If you don't have any additional assumptions on the channels, you cannot say too much about how these norms relate aside from these coarse bounds: $$\frac{1}{n} \| \Phi_0 - \Phi_1 \|_{\Diamond} \leq \| J(\Phi_0) - J(\Phi_1) \|_1 \leq \| \Phi_0 - \Phi_1 \|_{\Diamond}.$$ For the second inequality, one is essentially settling for the specific choice $$\rho = \frac{1}{n} \sum_{1\leq i,j \leq n} |i \rangle \langle j| \otimes |i \rangle \langle j|$$ rather than taking the supremum over all $\rho$. The first inequality is a bid tougher, but it would be a reasonable assignment question for a graduate course on quantum information. (At this point I should thank you for your question, because I fully intend to use this question in the Fall offering of my quantum information theory course.)
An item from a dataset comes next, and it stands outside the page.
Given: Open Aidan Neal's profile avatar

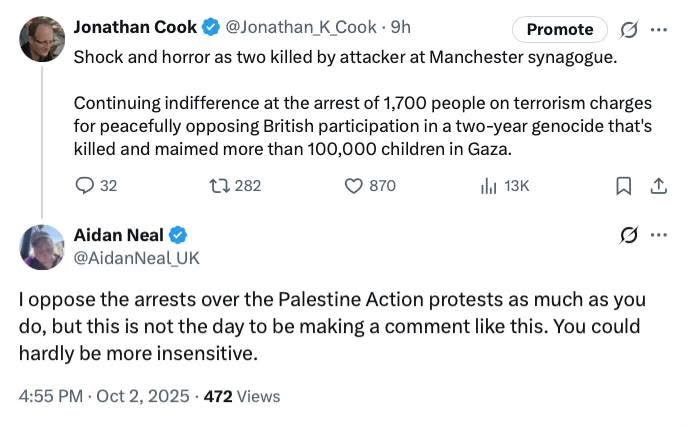Looking at the screenshot, I should click(x=42, y=246).
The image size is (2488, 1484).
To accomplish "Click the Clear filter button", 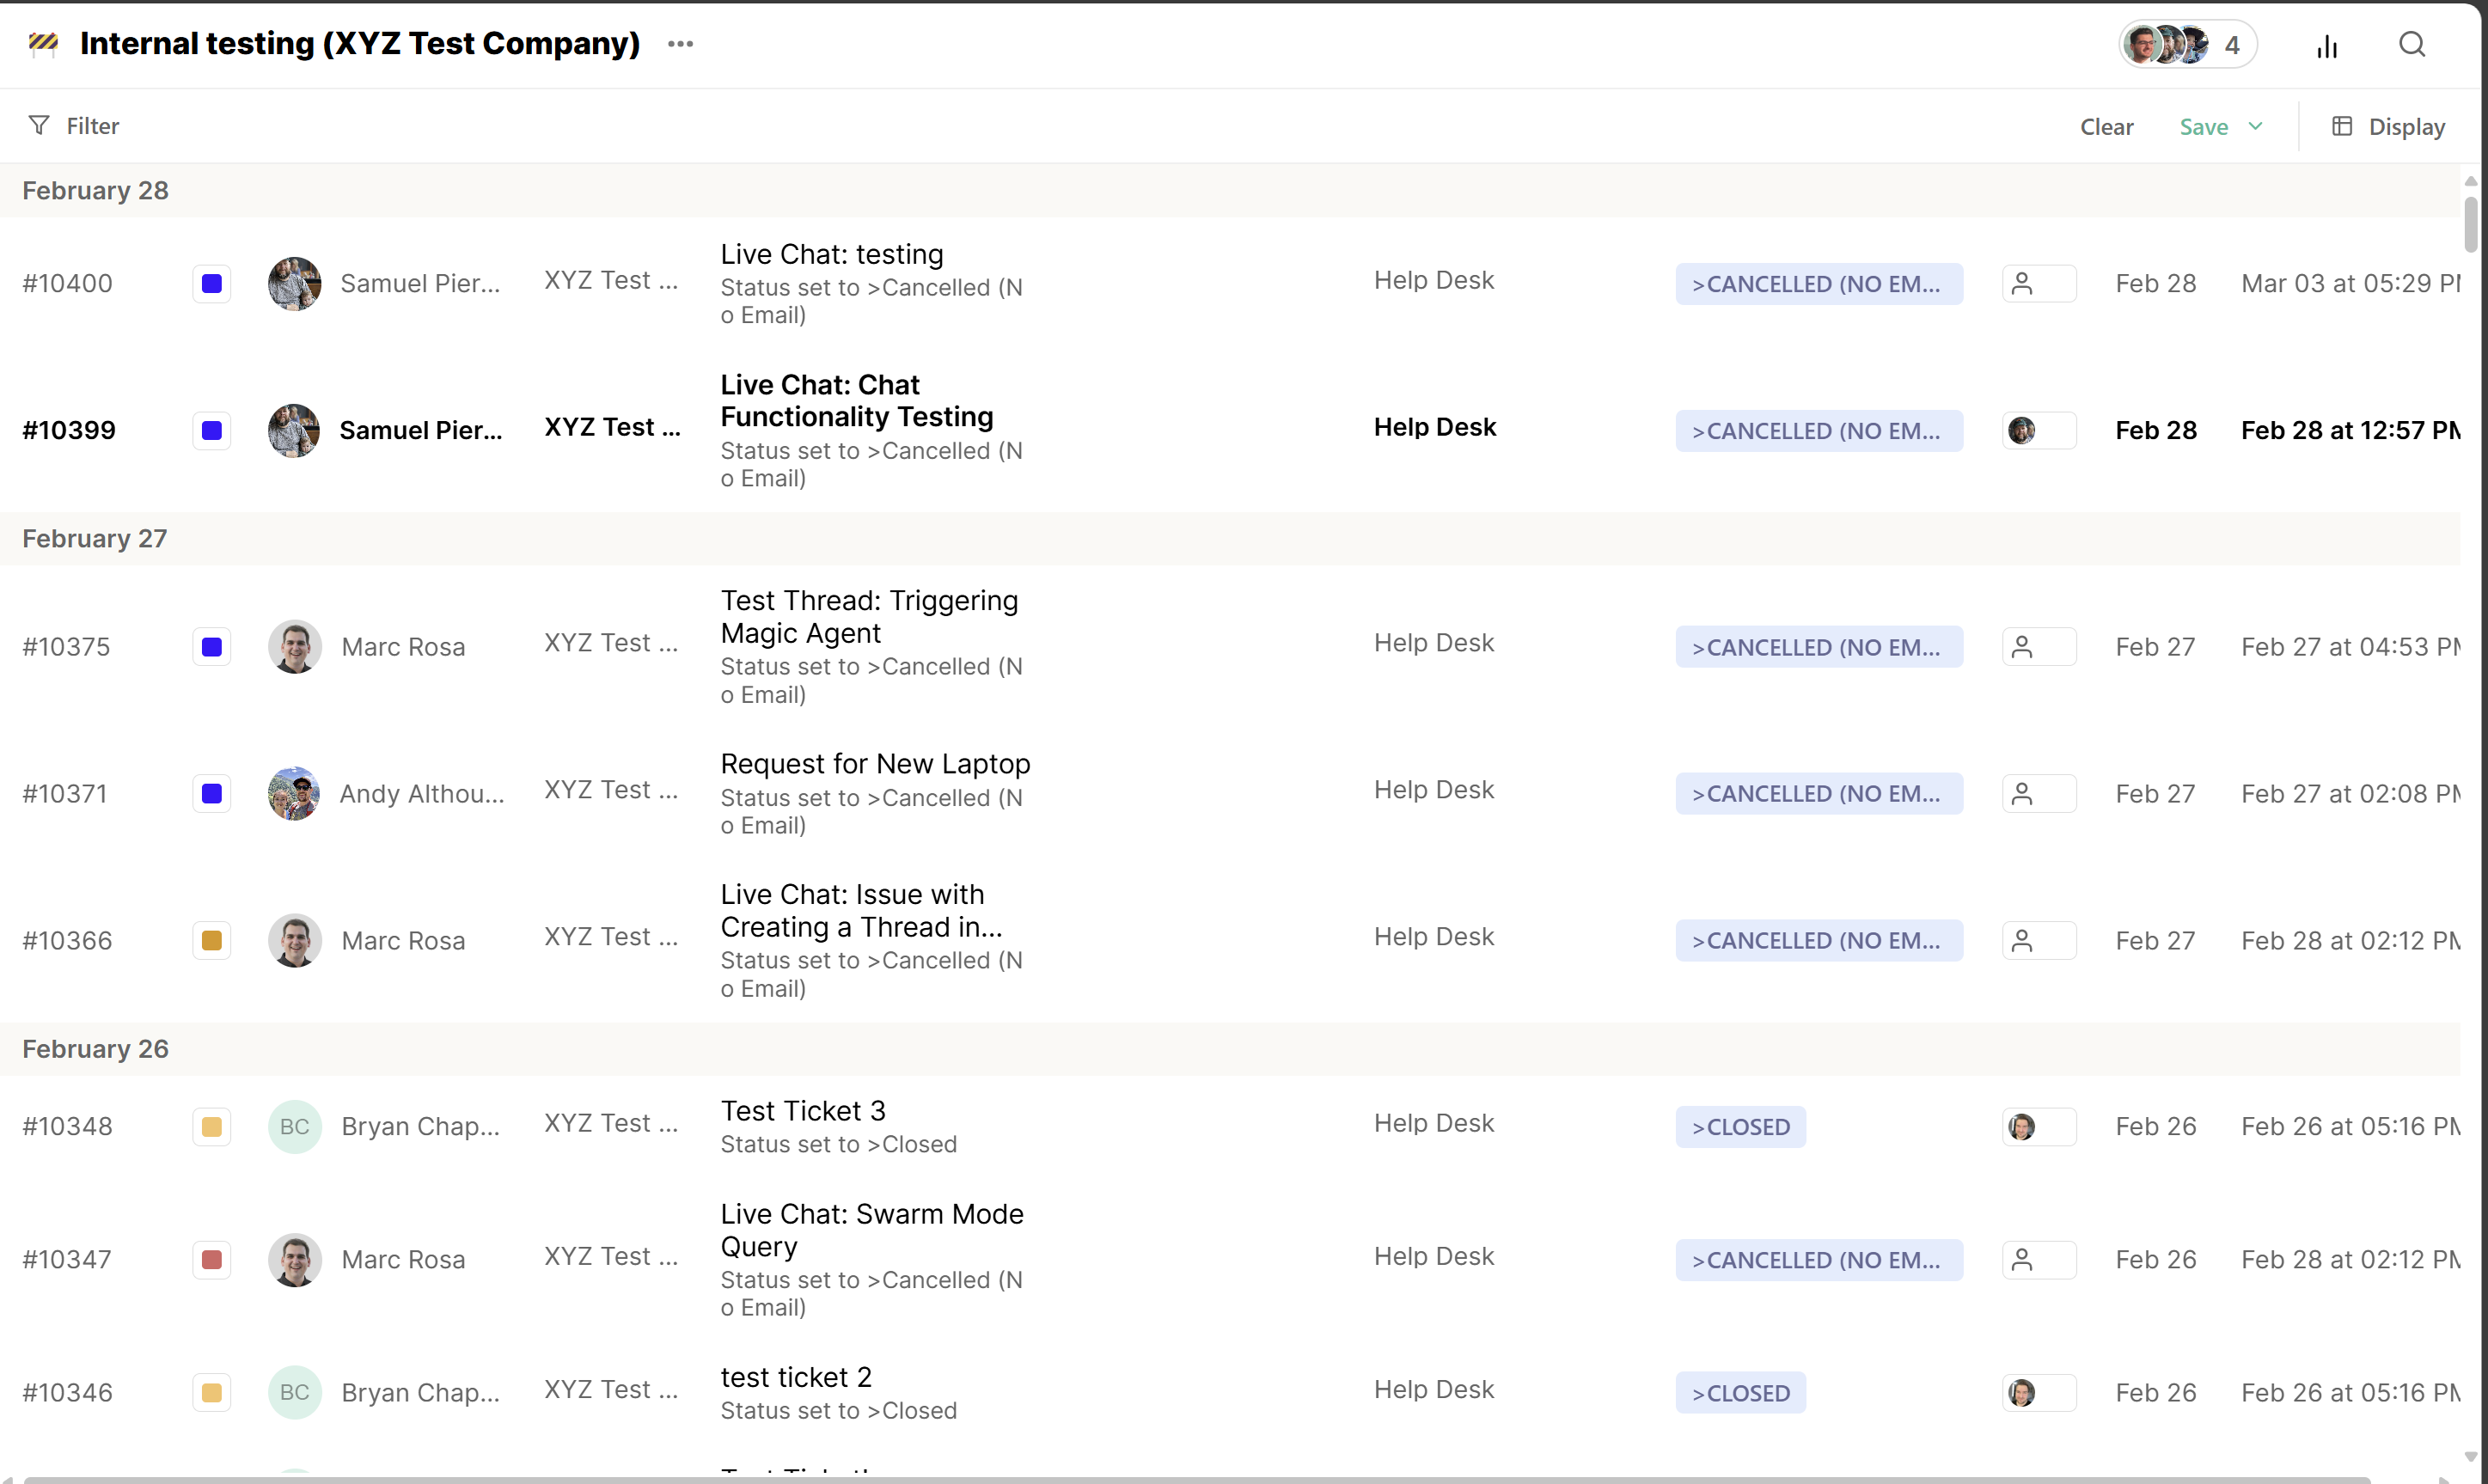I will [2106, 127].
You can achieve either inequality for an appropriate choice of channels $\Phi_0$ and $\Phi_1$, even under the additional assumption that the channels are perfectly distinguishable (meaning $\| \Phi_0 - \Phi_1 \|_{\Diamond} = 2$).

• Thanks John, that answers my question perfectly, and has saved me a lot of time. – Joe Fitzsimons Feb 15 '11 at 0:04

You might also want to look into Distance measures to compare real and ideal quantum processes arXiv:quant-ph/0408063 which gives an overview of distance measures for quantum channels and their relationships.

They use the term S distance for the diamond distance and J distance for the trace distance of the Jamiołkowski operators associated to the channels.

I like to think of the first inequality that Watrous wrote in terms of probabilistic channel teleportation. If you interpret the diamond norm as a measure of the smallest error probability in discriminating channels $\Phi_0$ and $\Phi_1$, and the trace norm as the equivalent for their Jamiolkowski states, you can always implement the optimal strategy for the channels from their corresponding states with $\frac{1}n$ success probability. Putting this rigorously may be a way of proving the inequality.

Also, this way of thinking shows that if the channels can be teleported deterministically (such as Pauli channels), then their diamond norm equals the Jamiolkowski trace distance.